● **Assignment**:
Only one stretch of the listing below is wanted. Begin at the line that has "The height and width of the screenshot is (600, 800).", stop after the line that has "Select the Прокрутка", and repeat every line in between exactly.

● **Available records**:
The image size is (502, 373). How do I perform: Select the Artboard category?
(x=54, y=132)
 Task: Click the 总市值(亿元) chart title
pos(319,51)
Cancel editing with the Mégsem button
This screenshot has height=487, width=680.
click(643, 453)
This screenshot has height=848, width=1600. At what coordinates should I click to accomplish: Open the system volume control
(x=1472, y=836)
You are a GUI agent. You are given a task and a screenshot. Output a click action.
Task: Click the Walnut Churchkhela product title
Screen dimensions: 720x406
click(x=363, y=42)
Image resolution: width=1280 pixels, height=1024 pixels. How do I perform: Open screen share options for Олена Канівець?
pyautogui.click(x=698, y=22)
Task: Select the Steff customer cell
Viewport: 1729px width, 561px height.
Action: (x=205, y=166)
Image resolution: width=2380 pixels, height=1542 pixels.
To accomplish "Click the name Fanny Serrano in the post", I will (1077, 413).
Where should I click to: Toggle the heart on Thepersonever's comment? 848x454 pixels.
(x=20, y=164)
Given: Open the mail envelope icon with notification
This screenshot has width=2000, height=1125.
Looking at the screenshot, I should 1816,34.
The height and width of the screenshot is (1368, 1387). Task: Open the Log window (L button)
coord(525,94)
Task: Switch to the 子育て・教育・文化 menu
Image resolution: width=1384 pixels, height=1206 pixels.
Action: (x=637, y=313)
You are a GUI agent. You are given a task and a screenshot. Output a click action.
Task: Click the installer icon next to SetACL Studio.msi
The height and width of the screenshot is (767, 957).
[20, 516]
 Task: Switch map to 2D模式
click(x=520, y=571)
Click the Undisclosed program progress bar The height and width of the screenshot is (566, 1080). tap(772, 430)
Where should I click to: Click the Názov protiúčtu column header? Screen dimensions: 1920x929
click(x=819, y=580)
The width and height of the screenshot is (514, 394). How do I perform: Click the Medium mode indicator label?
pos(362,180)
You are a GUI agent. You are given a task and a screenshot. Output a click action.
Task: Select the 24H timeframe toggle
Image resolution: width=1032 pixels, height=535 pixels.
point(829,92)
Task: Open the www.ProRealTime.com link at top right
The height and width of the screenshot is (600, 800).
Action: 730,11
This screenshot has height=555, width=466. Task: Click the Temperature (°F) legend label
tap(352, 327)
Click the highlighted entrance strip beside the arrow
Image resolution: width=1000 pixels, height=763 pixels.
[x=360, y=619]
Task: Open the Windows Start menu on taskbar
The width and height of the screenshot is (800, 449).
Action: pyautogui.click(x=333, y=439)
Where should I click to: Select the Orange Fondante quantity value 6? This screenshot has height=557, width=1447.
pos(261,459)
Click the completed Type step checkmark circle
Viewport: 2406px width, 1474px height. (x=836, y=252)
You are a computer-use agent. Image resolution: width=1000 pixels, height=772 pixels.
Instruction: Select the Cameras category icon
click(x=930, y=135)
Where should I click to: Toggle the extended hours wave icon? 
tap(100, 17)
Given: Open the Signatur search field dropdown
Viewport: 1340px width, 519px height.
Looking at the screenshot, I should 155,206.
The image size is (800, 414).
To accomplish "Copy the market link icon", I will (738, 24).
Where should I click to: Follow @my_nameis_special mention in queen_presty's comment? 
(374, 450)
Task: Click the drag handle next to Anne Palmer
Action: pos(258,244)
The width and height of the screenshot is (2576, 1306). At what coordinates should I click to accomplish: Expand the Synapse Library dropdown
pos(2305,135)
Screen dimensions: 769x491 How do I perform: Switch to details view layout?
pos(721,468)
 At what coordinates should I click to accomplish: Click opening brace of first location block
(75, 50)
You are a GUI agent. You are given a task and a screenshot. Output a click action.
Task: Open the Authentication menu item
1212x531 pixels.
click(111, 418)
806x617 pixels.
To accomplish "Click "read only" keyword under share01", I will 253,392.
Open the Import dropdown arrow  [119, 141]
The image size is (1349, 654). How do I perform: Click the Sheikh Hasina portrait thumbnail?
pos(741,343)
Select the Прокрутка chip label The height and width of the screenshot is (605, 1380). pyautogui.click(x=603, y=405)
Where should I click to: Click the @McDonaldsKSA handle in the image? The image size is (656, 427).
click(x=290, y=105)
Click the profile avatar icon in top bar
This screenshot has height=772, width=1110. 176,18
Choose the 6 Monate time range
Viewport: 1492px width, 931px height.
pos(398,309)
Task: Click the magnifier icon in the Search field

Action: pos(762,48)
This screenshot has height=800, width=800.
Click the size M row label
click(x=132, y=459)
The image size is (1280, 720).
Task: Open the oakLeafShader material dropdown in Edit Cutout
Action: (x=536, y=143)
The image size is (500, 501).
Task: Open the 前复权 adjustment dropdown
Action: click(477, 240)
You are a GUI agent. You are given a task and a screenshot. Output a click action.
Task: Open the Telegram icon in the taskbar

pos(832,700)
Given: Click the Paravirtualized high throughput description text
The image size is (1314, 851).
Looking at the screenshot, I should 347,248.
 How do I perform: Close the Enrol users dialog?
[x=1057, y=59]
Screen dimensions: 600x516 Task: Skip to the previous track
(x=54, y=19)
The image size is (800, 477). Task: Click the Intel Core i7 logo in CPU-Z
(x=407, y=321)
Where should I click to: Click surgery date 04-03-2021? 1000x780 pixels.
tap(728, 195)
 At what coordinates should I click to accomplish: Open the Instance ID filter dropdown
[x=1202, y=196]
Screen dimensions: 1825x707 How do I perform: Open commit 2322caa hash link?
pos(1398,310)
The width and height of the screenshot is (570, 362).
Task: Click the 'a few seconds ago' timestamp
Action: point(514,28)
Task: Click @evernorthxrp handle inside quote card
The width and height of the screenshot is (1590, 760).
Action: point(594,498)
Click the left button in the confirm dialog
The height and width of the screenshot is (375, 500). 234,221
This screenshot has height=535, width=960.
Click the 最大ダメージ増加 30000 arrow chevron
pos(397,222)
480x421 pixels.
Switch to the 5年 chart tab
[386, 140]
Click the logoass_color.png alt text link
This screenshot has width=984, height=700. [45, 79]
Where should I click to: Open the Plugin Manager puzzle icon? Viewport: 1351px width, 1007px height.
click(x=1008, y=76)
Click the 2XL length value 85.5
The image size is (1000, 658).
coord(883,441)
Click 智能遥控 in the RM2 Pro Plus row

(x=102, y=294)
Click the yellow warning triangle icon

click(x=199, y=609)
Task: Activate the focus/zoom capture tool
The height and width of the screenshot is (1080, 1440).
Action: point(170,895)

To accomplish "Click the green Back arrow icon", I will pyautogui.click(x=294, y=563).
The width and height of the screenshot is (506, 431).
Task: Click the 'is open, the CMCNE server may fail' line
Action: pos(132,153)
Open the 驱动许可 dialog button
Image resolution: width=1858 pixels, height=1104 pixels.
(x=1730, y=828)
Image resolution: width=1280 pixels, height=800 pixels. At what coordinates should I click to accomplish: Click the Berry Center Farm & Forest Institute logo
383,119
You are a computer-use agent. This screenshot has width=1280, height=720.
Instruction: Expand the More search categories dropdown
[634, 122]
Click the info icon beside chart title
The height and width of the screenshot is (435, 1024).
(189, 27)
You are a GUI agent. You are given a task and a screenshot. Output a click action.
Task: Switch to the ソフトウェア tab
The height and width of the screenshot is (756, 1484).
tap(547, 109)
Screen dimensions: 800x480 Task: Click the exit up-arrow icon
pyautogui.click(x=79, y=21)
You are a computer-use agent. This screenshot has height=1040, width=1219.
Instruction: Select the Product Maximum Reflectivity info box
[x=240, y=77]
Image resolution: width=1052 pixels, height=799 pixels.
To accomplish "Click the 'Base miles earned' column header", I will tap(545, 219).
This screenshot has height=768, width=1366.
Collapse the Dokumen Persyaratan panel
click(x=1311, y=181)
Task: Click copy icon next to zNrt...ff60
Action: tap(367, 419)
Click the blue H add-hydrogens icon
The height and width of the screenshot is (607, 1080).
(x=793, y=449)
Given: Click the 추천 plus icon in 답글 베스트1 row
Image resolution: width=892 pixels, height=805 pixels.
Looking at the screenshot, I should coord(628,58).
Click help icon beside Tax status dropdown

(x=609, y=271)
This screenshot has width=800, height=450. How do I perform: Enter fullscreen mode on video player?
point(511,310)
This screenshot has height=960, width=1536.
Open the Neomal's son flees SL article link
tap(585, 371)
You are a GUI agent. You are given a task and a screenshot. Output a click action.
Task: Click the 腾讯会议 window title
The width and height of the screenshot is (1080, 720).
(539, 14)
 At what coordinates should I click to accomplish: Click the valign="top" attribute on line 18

● **Answer to the exercise**:
The height and width of the screenshot is (600, 800).
Action: 730,11
This screenshot has height=555, width=466. Task: Click the Temperature (°F) legend label
tap(352, 327)
Click the highlighted entrance strip beside the arrow
Image resolution: width=1000 pixels, height=763 pixels.
[x=360, y=619]
Task: Open the Windows Start menu on taskbar
The width and height of the screenshot is (800, 449).
Action: pyautogui.click(x=333, y=439)
Where should I click to: Select the Orange Fondante quantity value 6? This screenshot has height=557, width=1447.
pos(261,459)
Click the completed Type step checkmark circle
Viewport: 2406px width, 1474px height. (x=836, y=252)
You are a computer-use agent. Image resolution: width=1000 pixels, height=772 pixels.
Instruction: Select the Cameras category icon
click(x=930, y=135)
Where should I click to: Toggle the extended hours wave icon? 
tap(100, 17)
Given: Open the Signatur search field dropdown
Viewport: 1340px width, 519px height.
Looking at the screenshot, I should 155,206.
The image size is (800, 414).
To accomplish "Copy the market link icon", I will (738, 24).
Where should I click to: Follow @my_nameis_special mention in queen_presty's comment? 
(374, 450)
Task: Click the drag handle next to Anne Palmer
Action: pos(258,244)
The width and height of the screenshot is (2576, 1306). At what coordinates should I click to accomplish: Expand the Synapse Library dropdown
pos(2305,135)
Screen dimensions: 769x491 How do I perform: Switch to details view layout?
pos(721,468)
 At what coordinates should I click to accomplish: Click opening brace of first location block
(75, 50)
You are a GUI agent. You are given a task and a screenshot. Output a click action.
Task: Open the Authentication menu item
1212x531 pixels.
click(111, 418)
806x617 pixels.
To accomplish "Click "read only" keyword under share01", I will 253,392.
Open the Import dropdown arrow  [119, 141]
The image size is (1349, 654). How do I perform: Click the Sheikh Hasina portrait thumbnail?
pos(741,343)
Select the Прокрутка chip label The height and width of the screenshot is (605, 1380). pyautogui.click(x=603, y=405)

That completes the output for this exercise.